→ DESCRIPTION OF THE TASK
Read the records below and copy each line that contains "carousel".

■ ■ ■ ■

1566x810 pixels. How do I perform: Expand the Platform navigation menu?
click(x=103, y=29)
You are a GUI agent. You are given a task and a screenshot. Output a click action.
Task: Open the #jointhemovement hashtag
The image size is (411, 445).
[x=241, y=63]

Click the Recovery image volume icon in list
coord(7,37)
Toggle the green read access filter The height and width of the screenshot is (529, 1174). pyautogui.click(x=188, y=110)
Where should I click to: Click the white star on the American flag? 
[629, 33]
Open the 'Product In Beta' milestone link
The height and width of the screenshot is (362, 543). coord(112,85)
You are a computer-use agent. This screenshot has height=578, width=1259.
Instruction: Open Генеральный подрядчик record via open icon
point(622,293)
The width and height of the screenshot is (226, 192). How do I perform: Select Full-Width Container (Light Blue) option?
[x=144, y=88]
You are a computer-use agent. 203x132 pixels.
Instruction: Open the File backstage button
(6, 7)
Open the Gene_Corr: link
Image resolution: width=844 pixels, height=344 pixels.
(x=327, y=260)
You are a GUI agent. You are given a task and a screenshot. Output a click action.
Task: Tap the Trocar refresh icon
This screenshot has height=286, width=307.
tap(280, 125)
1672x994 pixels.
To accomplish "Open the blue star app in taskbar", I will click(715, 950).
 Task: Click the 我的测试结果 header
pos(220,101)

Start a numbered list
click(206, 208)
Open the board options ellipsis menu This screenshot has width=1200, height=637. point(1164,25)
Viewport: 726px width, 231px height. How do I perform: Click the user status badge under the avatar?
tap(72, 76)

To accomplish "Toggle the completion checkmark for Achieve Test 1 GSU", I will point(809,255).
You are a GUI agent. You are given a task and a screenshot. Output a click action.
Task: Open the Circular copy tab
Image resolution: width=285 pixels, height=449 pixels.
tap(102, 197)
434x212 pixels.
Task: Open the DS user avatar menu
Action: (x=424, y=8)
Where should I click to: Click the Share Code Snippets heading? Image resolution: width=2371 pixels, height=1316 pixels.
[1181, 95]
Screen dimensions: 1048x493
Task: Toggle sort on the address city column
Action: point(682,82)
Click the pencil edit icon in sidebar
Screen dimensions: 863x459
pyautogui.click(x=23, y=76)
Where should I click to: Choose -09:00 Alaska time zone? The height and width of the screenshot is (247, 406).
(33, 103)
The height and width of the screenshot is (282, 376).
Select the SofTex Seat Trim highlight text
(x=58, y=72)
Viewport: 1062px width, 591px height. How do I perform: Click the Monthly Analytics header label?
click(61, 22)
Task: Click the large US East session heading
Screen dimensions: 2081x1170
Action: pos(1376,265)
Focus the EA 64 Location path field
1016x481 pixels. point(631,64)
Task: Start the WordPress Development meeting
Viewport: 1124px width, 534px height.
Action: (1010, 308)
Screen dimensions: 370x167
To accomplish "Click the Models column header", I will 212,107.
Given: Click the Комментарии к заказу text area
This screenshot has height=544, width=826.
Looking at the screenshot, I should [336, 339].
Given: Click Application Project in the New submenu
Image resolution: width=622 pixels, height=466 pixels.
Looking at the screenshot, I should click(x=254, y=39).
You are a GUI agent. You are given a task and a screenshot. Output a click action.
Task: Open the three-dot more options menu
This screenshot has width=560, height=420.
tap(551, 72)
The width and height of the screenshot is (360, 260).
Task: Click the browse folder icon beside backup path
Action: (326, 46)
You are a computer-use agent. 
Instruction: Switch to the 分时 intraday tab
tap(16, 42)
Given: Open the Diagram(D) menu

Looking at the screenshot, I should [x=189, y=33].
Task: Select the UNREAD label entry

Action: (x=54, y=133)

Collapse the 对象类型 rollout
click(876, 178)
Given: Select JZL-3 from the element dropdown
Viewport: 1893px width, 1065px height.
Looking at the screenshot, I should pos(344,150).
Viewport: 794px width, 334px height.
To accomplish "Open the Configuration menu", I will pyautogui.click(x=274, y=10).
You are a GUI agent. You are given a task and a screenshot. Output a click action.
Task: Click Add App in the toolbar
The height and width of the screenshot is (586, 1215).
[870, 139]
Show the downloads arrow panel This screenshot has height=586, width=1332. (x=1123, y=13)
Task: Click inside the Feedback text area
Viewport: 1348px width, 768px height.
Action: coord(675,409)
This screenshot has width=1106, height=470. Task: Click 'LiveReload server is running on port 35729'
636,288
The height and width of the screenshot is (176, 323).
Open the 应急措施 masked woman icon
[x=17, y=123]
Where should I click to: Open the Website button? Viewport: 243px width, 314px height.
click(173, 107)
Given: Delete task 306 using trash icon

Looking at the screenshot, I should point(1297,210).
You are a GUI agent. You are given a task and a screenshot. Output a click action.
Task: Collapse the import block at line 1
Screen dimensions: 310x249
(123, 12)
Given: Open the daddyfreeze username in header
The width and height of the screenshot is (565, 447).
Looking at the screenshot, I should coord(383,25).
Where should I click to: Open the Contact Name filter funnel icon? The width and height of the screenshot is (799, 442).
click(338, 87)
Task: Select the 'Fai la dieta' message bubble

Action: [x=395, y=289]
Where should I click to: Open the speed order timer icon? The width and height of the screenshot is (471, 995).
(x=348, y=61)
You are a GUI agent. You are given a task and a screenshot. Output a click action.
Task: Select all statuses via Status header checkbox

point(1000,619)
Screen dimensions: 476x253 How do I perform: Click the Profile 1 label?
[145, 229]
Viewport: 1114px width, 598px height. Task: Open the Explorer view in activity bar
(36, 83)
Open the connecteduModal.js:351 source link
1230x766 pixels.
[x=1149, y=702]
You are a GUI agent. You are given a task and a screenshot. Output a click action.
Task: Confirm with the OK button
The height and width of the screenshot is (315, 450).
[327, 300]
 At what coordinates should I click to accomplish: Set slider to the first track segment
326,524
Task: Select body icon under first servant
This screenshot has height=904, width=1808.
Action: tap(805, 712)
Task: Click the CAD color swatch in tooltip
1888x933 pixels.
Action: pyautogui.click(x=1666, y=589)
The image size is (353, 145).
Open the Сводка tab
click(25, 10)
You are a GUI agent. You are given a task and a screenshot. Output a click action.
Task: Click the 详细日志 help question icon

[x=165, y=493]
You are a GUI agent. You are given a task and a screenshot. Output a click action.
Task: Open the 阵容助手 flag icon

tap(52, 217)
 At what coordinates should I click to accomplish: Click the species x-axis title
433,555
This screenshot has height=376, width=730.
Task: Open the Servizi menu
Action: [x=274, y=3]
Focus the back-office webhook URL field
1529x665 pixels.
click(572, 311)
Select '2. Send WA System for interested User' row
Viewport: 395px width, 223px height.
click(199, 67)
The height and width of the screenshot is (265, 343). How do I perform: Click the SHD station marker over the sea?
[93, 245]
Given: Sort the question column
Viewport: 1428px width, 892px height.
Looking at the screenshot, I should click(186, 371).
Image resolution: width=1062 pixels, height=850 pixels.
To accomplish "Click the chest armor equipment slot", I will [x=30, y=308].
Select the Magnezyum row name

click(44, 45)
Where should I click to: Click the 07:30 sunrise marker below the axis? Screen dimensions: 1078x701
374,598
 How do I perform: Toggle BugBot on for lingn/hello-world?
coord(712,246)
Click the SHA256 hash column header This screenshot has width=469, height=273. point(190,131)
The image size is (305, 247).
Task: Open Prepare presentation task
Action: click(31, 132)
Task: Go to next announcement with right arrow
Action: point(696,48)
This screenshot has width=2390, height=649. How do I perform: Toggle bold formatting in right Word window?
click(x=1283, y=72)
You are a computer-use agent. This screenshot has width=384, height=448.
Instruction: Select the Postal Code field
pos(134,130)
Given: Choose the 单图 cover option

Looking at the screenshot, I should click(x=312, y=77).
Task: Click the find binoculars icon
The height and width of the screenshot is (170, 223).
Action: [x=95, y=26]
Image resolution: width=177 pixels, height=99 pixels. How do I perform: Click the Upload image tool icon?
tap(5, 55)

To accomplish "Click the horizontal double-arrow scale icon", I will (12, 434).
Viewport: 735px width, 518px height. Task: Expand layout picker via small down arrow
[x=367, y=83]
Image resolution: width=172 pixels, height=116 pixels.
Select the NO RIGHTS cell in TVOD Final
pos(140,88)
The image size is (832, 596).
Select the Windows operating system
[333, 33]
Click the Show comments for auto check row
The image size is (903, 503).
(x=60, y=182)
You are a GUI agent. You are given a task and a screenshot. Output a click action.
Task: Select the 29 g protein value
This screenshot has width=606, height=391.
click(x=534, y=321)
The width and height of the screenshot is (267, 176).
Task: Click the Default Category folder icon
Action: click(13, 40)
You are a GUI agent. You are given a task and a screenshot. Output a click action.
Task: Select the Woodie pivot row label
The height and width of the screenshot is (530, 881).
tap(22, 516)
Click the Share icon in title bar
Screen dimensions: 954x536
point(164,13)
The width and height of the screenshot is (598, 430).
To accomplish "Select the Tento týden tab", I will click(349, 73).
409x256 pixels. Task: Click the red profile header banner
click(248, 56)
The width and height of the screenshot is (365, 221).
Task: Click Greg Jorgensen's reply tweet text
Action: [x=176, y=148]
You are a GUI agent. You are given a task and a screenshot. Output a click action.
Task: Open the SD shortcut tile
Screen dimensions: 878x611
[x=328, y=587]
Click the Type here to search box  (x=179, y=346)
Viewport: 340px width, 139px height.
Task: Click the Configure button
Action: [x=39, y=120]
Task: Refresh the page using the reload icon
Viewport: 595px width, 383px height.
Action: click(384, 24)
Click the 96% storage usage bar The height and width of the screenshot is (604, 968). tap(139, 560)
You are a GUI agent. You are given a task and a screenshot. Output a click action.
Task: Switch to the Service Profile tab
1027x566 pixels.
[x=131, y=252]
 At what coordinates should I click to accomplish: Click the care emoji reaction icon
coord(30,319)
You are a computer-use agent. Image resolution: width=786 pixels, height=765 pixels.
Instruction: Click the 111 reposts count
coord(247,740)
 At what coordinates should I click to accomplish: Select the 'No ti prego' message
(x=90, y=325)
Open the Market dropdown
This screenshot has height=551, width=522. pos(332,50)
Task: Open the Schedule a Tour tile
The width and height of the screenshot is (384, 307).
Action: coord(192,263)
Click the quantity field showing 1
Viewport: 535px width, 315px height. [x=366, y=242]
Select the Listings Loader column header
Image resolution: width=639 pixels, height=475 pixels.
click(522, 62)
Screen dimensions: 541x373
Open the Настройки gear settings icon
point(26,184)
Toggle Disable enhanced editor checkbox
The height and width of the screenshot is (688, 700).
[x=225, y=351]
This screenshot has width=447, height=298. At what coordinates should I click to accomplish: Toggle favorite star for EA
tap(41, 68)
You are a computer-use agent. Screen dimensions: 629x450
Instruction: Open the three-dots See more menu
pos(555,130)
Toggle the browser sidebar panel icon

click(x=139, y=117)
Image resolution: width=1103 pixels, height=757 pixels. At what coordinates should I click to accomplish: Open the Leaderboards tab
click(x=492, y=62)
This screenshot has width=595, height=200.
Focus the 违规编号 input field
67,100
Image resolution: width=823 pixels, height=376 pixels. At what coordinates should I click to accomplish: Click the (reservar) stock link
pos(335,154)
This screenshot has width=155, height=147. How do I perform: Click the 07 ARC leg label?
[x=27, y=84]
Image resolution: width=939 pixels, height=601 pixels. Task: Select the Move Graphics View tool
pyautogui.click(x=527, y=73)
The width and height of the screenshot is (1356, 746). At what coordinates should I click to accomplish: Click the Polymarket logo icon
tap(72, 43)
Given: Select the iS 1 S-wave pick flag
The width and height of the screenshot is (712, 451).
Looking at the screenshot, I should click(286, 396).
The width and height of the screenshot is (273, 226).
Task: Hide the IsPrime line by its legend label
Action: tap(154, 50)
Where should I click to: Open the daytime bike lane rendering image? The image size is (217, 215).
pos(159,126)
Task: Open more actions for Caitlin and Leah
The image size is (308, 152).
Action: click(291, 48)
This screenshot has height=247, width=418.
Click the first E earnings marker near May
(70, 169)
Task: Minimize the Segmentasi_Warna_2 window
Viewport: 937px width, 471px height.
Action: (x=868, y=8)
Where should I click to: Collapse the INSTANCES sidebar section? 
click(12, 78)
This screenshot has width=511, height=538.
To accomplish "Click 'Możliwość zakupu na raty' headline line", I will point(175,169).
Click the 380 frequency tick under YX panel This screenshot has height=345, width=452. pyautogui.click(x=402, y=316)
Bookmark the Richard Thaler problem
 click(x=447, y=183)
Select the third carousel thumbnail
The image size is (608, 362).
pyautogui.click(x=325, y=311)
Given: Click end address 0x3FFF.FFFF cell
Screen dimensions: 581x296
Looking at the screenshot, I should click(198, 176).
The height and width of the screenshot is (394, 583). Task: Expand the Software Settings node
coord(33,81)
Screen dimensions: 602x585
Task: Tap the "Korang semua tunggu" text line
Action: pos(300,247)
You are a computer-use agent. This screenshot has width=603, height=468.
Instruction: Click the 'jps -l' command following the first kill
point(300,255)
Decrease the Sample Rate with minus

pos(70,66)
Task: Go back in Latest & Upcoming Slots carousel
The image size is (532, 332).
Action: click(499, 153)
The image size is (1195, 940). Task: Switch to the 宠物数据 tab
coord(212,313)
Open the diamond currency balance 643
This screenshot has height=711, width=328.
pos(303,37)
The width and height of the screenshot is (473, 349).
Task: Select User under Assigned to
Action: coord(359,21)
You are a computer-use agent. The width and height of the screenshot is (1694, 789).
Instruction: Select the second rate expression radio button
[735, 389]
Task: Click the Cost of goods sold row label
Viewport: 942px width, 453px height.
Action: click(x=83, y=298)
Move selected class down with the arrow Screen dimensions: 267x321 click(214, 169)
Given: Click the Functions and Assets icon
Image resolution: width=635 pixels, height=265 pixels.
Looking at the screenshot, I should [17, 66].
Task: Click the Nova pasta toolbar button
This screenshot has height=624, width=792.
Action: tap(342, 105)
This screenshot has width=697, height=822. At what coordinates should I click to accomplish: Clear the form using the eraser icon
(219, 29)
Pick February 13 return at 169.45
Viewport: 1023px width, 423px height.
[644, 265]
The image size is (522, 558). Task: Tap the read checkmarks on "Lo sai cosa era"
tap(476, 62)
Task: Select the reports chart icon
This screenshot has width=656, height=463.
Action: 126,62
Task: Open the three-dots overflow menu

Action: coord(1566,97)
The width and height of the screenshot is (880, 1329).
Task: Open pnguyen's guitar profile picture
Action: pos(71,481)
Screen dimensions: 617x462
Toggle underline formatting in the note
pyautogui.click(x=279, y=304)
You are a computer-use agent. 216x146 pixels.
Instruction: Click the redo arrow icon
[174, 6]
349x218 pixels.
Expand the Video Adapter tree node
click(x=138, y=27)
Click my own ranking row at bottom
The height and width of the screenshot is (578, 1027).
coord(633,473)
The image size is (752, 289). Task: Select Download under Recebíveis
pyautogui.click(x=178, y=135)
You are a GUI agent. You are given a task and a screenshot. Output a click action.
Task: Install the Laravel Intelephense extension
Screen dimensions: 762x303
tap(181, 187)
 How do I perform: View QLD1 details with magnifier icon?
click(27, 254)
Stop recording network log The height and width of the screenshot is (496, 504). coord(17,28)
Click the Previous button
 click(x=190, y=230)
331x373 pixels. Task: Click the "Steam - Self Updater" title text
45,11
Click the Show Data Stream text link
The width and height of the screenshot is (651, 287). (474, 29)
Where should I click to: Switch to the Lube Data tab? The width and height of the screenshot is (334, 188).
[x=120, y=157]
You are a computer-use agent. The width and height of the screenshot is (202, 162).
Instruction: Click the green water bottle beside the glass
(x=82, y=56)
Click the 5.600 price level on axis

■ ■ ■ ■

→ PROBLEM SOLUTION
Select the third carousel thumbnail
Task: Go back in Latest & Upcoming Slots carousel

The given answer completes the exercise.